Keesokan hari, matahari baru saja merangkak di balik gedung-gedung tinggi, sinarnya yang hangat menerobos masuk ke dalam toko kue milik Zara. Wangi adonan yang dipanggang memenuhi ruangan, menciptakan atmosfer nyaman yang menjadi ciri khas toko ini. Selama tiga tahun terakhir, Zara bekerja keras membangun usaha kuenya dari nol, hingga akhirnya ia bisa menyewa toko kecil di sudut jalan. Meskipun usahanya masih sederhana, namun ia bangga akan pencapaiannya.
"Mbak Zara, adonannya sudah siap!" teriak Amanda dari dapur.
"Terima kasih, Amanda. Setelah ini kita harus bersiap-siap untuk mengantar pesanan katering ke hotel," jawab Zara sambil menyeka keringat di dahinya. Hari ini adalah salah satu hari yang paling sibuk baginya. Ada pesanan besar dari salah satu hotel mewah di Bandung untuk acara besar.
Pagi itu, Zara harus memercayakan anak kembarnya, Nathan dan Nala, kepada bik Nia yang selama ini membantunya. Meskipun berat meninggalkan anak-anaknya, Zara tahu bahwa pekerjaannya adalah bagian dari tanggung jawabnya.
"Bibi, titip Nathan dan Nala ya, hari ini aku harus ke hotel untuk antar pesanan katering," pinta Zara sambil mencium pipi si kembar yang masih tertidur pulas.
"Tenang saja, Non Zara. Bibi akan jaga mereka baik-baik seperti biasanya," balas Bibi Tini sambil tersenyum.

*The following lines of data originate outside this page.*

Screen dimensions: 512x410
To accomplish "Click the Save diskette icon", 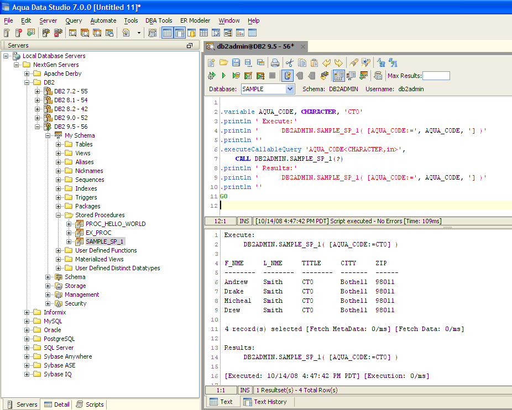I will pyautogui.click(x=236, y=62).
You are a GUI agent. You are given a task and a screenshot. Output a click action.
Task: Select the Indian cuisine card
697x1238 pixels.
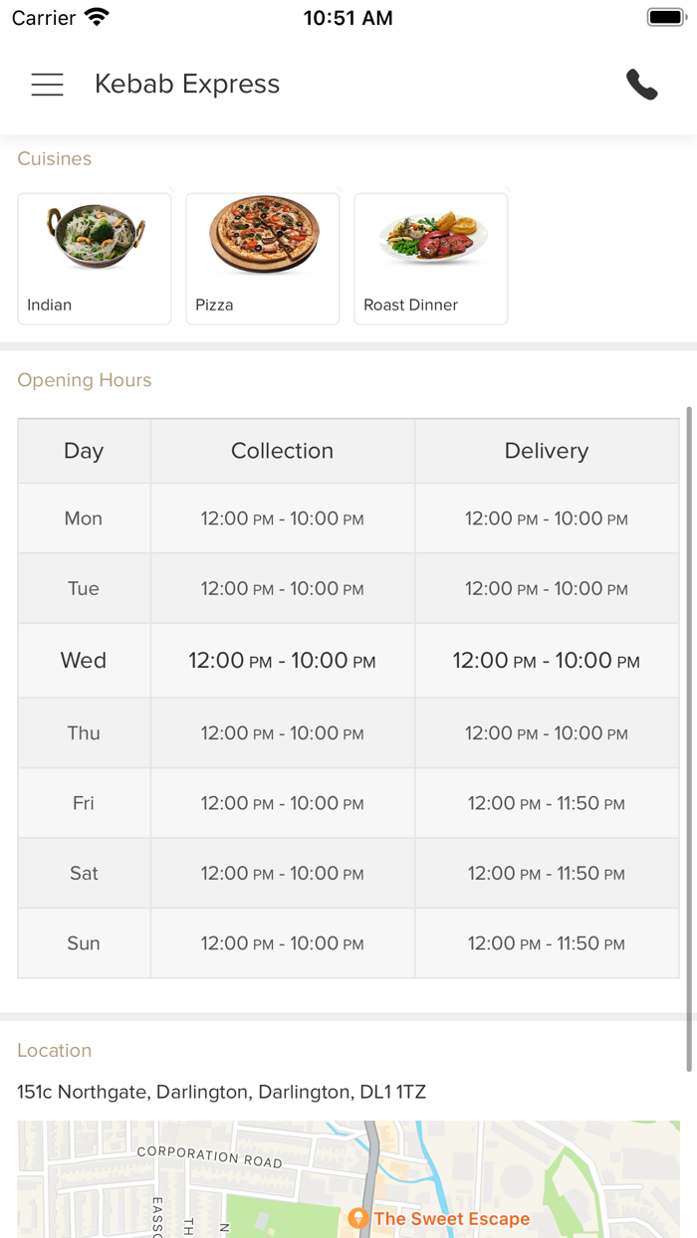click(x=95, y=258)
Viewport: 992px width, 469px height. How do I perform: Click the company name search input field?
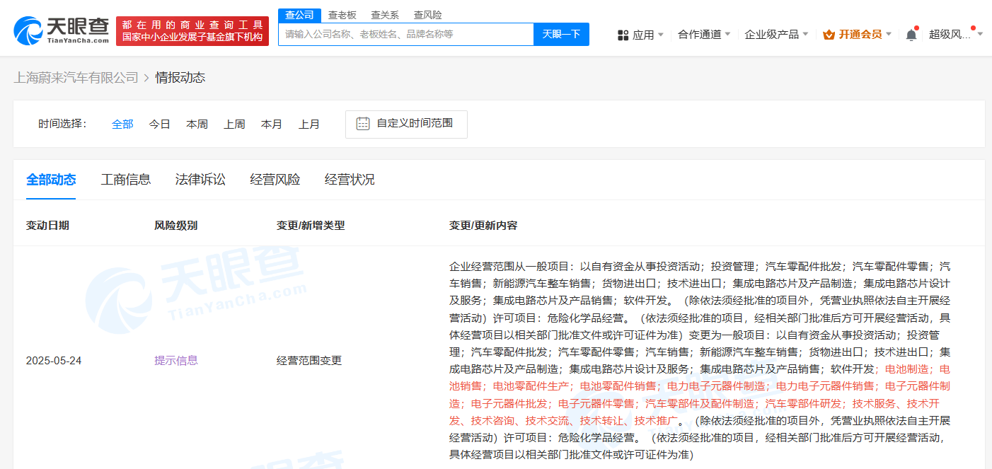pyautogui.click(x=405, y=34)
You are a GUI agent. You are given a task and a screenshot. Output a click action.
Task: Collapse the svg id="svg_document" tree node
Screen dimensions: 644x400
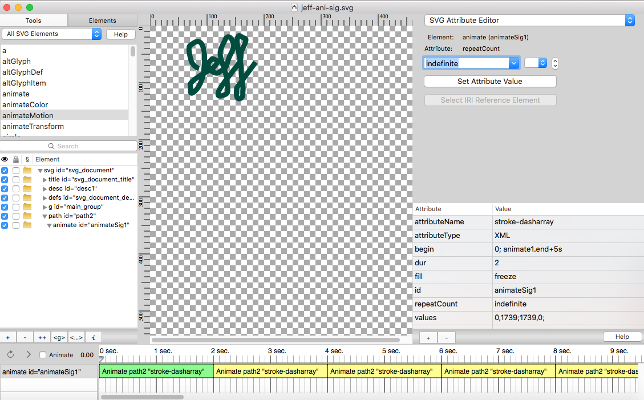tap(39, 170)
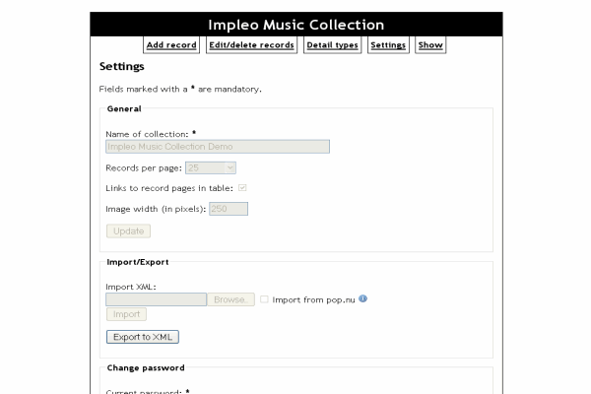Toggle Links to record pages checkbox
The height and width of the screenshot is (394, 591).
[x=242, y=187]
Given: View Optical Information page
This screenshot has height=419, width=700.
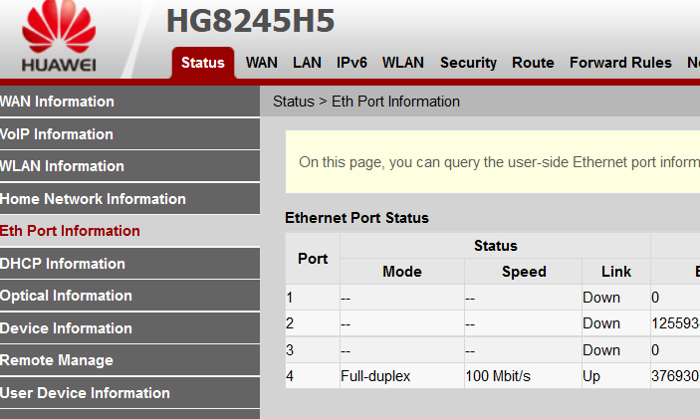Looking at the screenshot, I should click(129, 296).
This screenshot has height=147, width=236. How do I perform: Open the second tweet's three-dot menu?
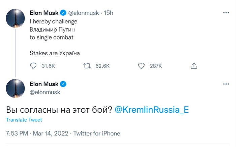pyautogui.click(x=227, y=84)
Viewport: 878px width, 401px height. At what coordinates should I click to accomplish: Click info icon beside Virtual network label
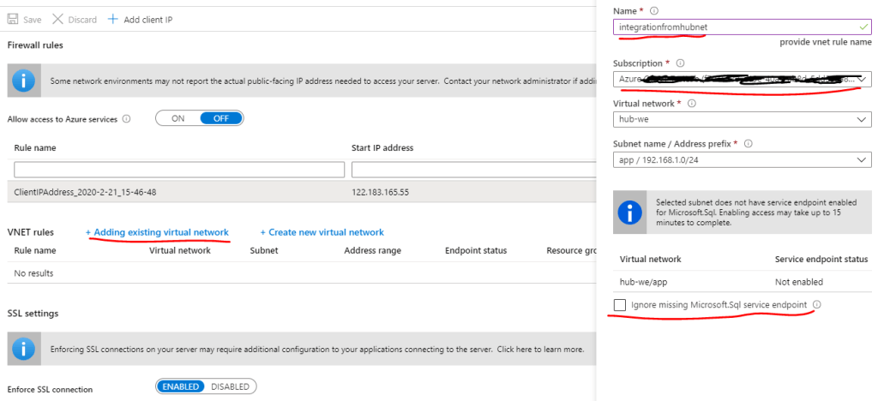692,104
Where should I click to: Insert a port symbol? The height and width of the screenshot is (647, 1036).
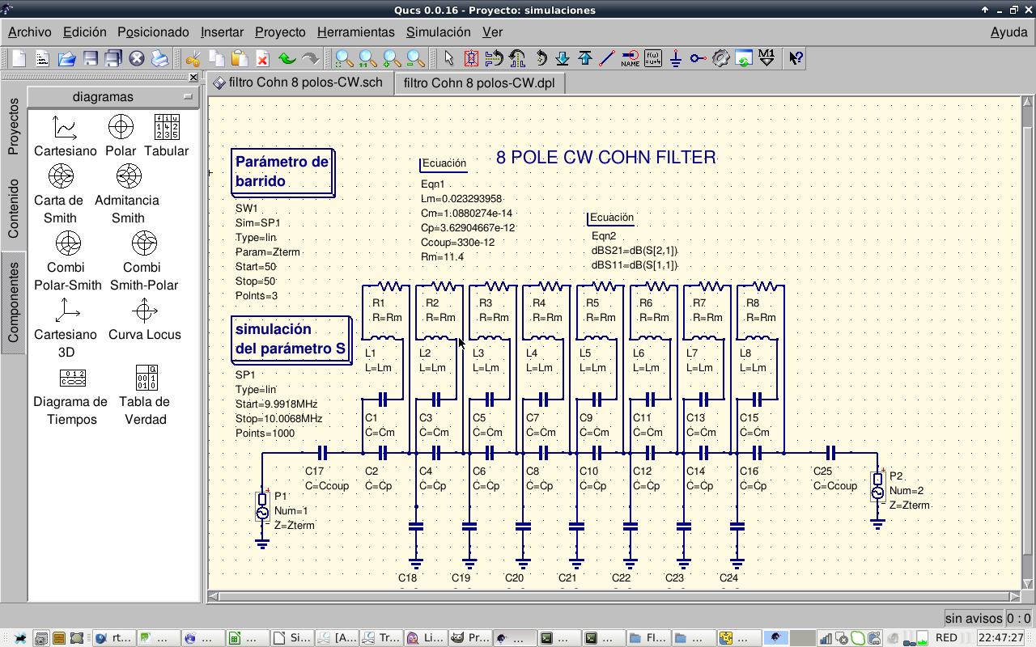pyautogui.click(x=698, y=58)
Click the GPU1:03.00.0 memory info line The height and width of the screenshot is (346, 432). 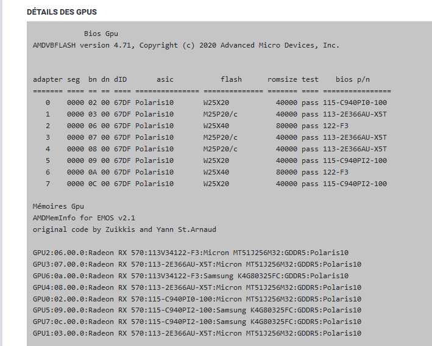coord(197,333)
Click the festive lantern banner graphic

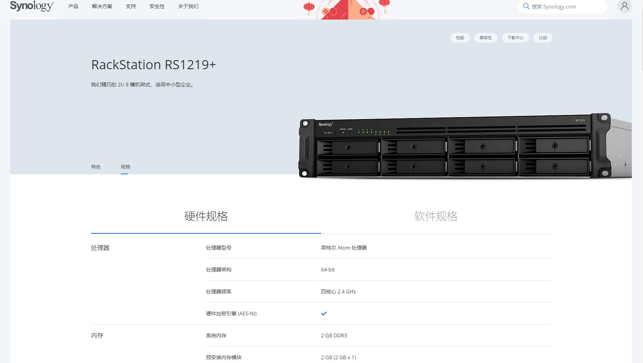click(x=348, y=9)
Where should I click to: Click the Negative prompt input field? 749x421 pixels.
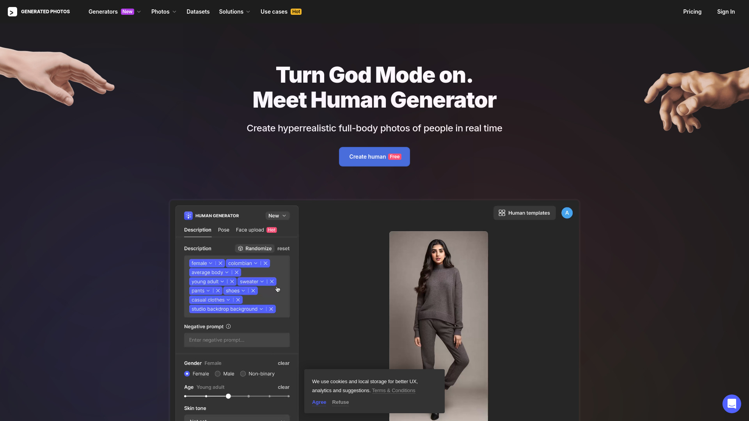(x=236, y=340)
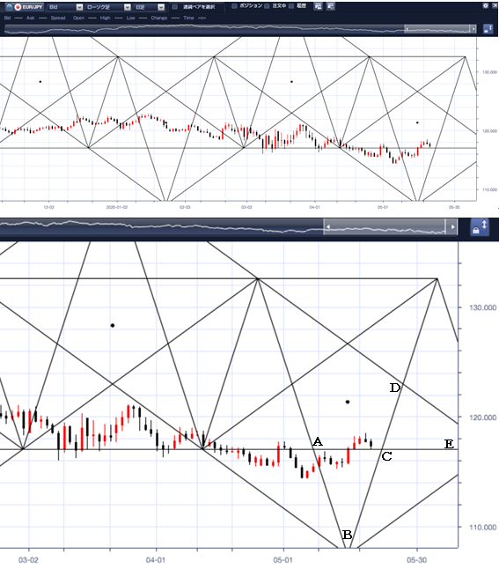Click the lower navigator's left handle arrow
The height and width of the screenshot is (569, 499).
tap(328, 226)
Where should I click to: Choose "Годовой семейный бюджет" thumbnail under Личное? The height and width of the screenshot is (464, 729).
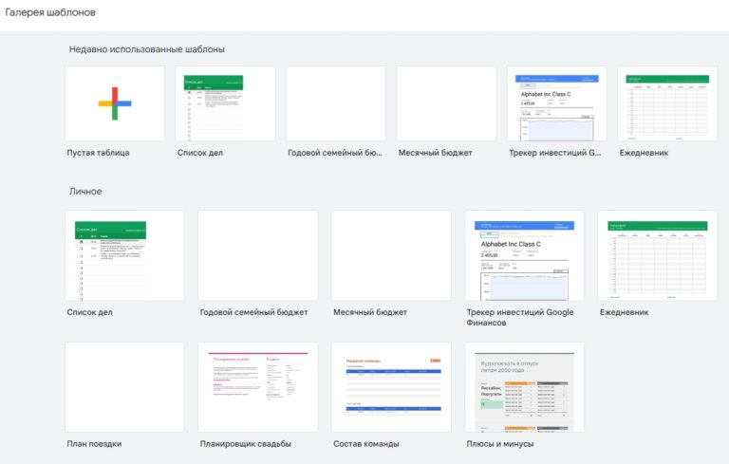point(257,254)
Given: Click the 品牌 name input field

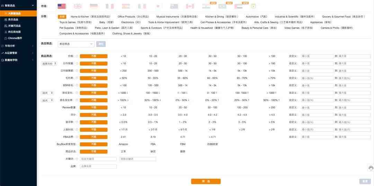Looking at the screenshot, I should click(x=98, y=166).
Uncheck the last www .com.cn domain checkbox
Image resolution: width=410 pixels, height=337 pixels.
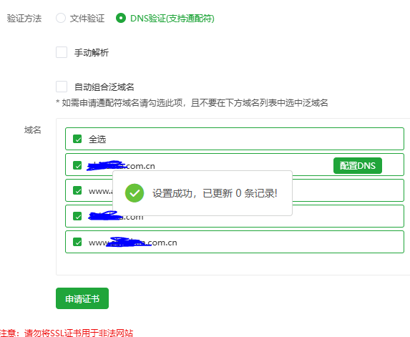[x=77, y=242]
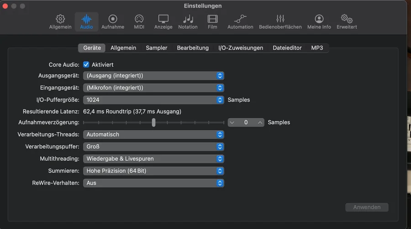Increase the Aufnahmeverzögerung samples stepper
The image size is (411, 229).
[260, 122]
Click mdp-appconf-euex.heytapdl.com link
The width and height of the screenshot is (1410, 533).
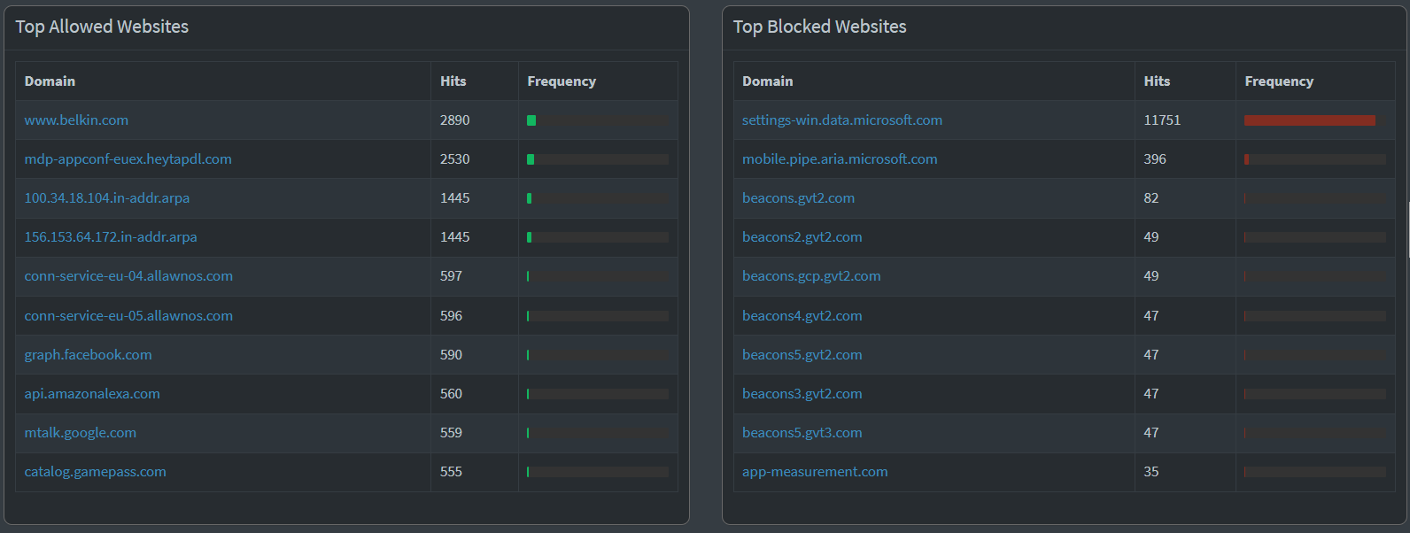point(128,159)
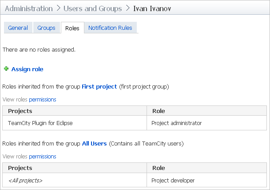Screen dimensions: 270x190
Task: Open the First project group link
Action: [99, 86]
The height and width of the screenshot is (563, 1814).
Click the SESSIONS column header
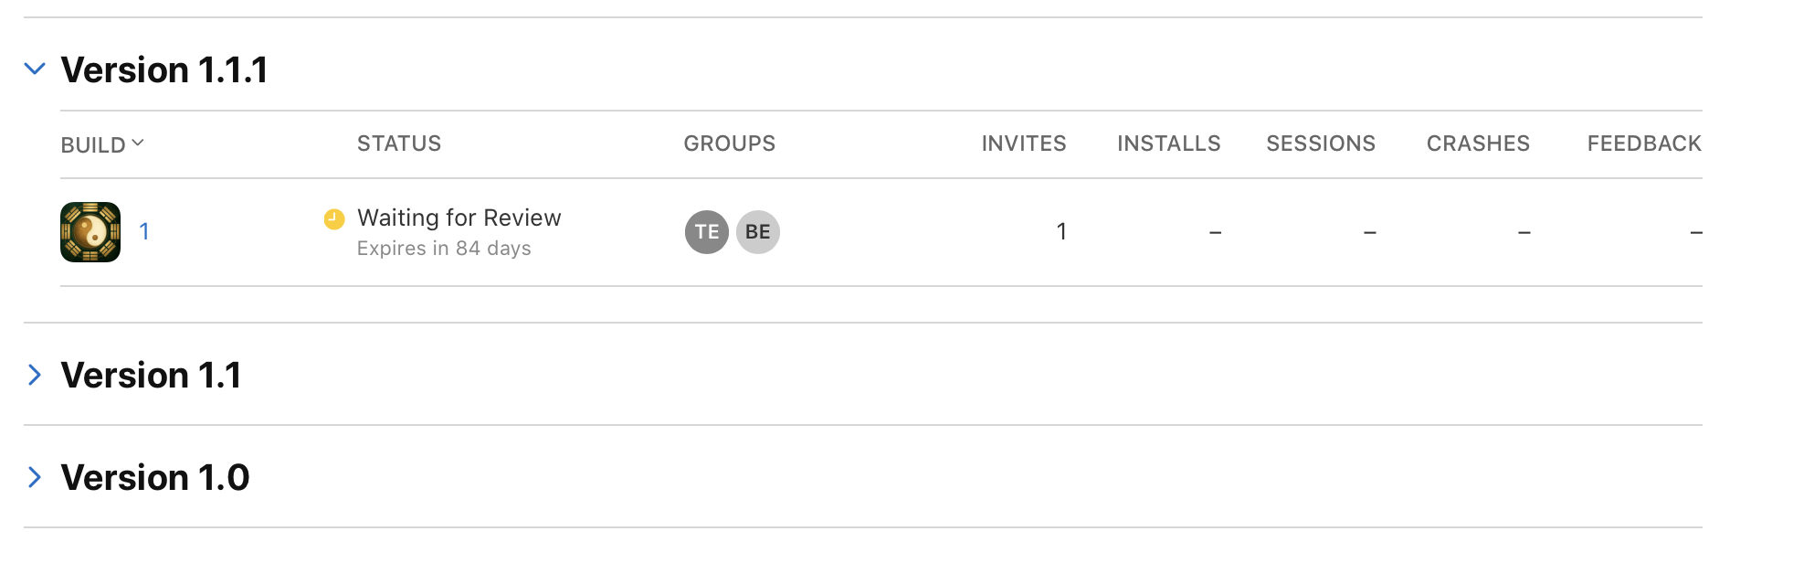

Zara tersenyum tipis, lalu bergegas ke tokonya. Bersama Amanda, mereka segera menyiapkan kue-kue yang akan dikirim. Mereka memastikan semuanya sudah lengkap mulai dari cupcake, tartlet, hingga kue besar sebagai centerpiece. Zara tak pernah main-main dalam menyiapkan pesanan. Ia tahu bahwa ketelitian dan rasa yang enak adalah kunci kesuksesan bisnisnya.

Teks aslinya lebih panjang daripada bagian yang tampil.